Our long-term 2020 Mazda CX-30 has been with us for 11 months now, and it has finally called for its first service. That’s less of a commentary on Mazda’s service intervals and more of a reflection of how close to home we’ve stayed in the lost year of 2020. Nevertheless, with our Mazda asking for its first trip to the dealer, we obliged and took care of a couple of recalls while we were at it.
Are Mazda Dealerships Nice?
Over the past few years, I’ve had long-termers from both mainstream automakers and luxury brands. With Mazda on a march upmarket into the luxury space, I was curious to see what the dealership experience was like—would it be more like a Jeep or Chevy? Or more like an Audi or Mercedes?
I was pleasantly surprised to see the Mazda dealership experience fell squarely on the luxury side of the spectrum. I showed up 15 minutes early for my appointment (made painlessly online without having to pick up the phone) and was quickly greeted, offered a bottle of water, and whisked into the well-appointed (and socially distanced) waiting room. Whereas mainstream automakers’ waiting rooms (and even some luxury ones) tend to be DMV-like (low rent and tucked into a corner and out of sight of prospective new customers), Mazda’s waiting room was in the center of the showroom, where it was surrounded by Mazda 3s, MX-5 Miatas, and CX-5s on lifts.
Whereas most dealerships leave you wondering when your car will be ready, the Mazda dealer kept me up to date on the status of the CX-30 via text.
What Does the CX-30’s First Service Entail?

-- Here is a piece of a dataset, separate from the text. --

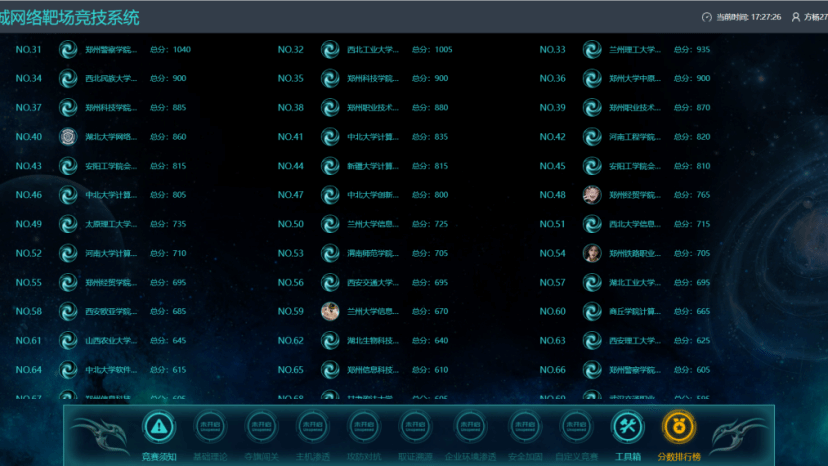Click the 夺旗闯关 module icon
Screen dimensions: 828x466
(x=262, y=427)
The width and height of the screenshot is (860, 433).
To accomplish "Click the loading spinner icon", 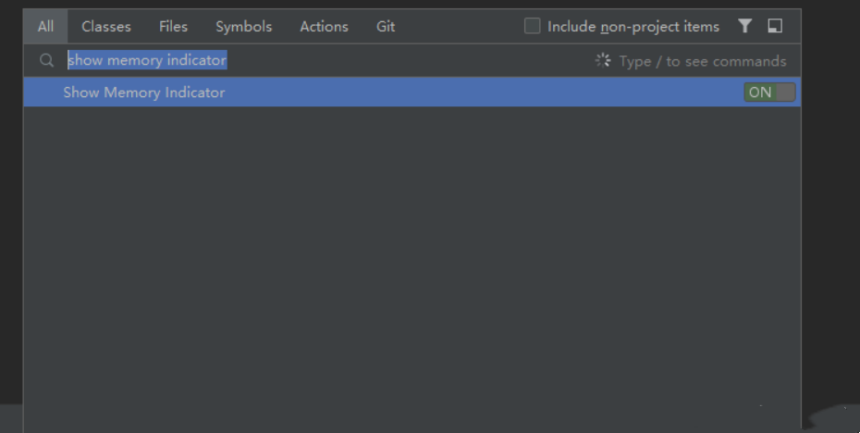I will [603, 61].
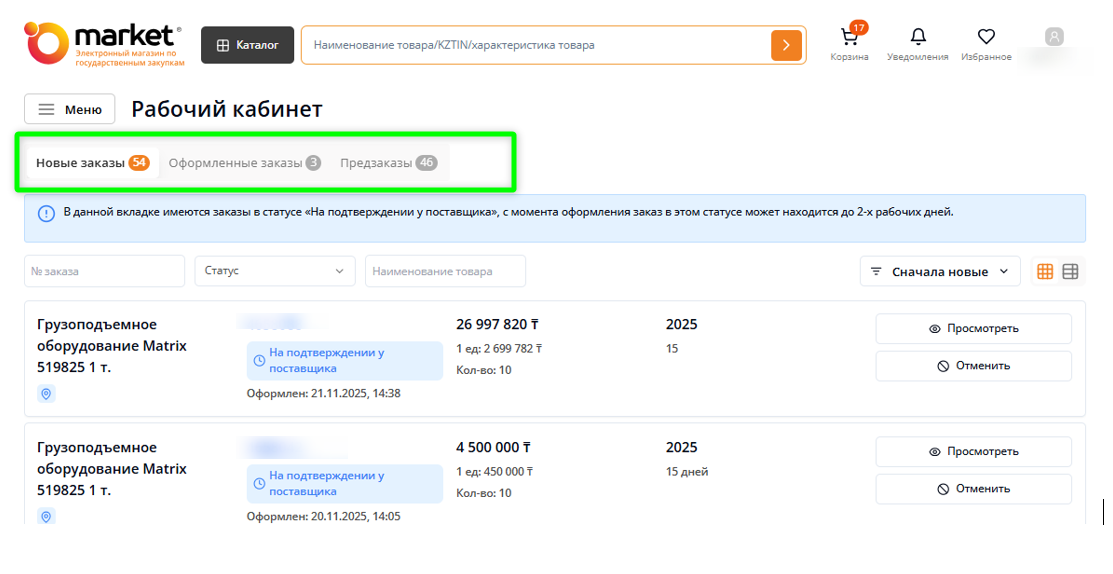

Like most cars these days, the CX-30 analyzes your driving habits and will let you know on the instrument cluster when it’s ready for service. Regardless of how much or how little you drive, you can expect about 10,000 miles between each service interval. For its first service, the CX-30 requires an oil and filter change, as well as a tire rotation. Standard stuff.
2020 Mazda CX-30 Recalls
There were two open recalls on our CX-30 when we brought it in. The first concerned a condition where our Mazda’s Bose audio system could suddenly play loud static, which sounds like it’d be super annoying if it had ever happened to our SUV. The second had to do with the way the CX-30 brakes when using its adaptive cruise control. The update to the cruise control system is supposed to make the system feel more human. We’ll report back on whether we notice any changes in a future update.
How Much Did It Cost Us?
Despite the luxury-like experience at the dealer, it sure didn’t cost us that much. Our total bill was far shy of the $500 bills we’re used to seeing at Mercedes or Audi dealers. With both recalls performed under warranty, our CX-30’s first service costs us a grand total of $143.18.